Interesting framing of the issue on how to develop tourism: improve the environment and its critter’s attitudes?
An excerpt.
INTERVIEW - Scientist Prepares Congo Gorillas for Tourism
ANTANANARIVO - If you have gorillas the tourists will come -- but it may take some time if your apes live in the remote east of the Democratic Republic of Congo, better known for anarchy and conflict than tourism.
"It is my dream (to have tourists come) because with tourism we'll have benefits and money coming in," Pierre Kakule Vwirasihikya told Reuters during a conservation conference in the Malagasy capital, where ecotourism is a key theme.
Vwirasihikya, a Congolese primatologist, has been working with local guides to habituate two families of rare mountain gorillas on the Congo side of the Virunga National Park, which straddles the border with Uganda and Rwanda.
The process of habituation is a long one and involves getting the gorillas comfortable with humans in their midst.
It also means hair-raising encounters with huge males which sometimes charge.
"I have scars here from falling down when I was running away," said Vwirasihikya, pointing to marks etched into his forehead.
Mountain gorillas are found nowhere else and ape tourism is a huge money-spinner on the Rwandan and Ugandan sides of the border.
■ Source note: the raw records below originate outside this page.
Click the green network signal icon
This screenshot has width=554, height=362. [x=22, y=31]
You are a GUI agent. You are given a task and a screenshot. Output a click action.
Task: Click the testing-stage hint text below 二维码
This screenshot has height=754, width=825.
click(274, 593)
But tourists are few and far between on the Congo side, which has about 200 of the apes.
Eastern Congo was the main battleground of a civil war which erupted in 1998 and dragged in other African states, some of whose troops pillaged its rich mineral and timber resources.
The vast former Belgian colony is preparing for its first free elections in over 40 years, but roving bandits and militias still terrorise villages in the east.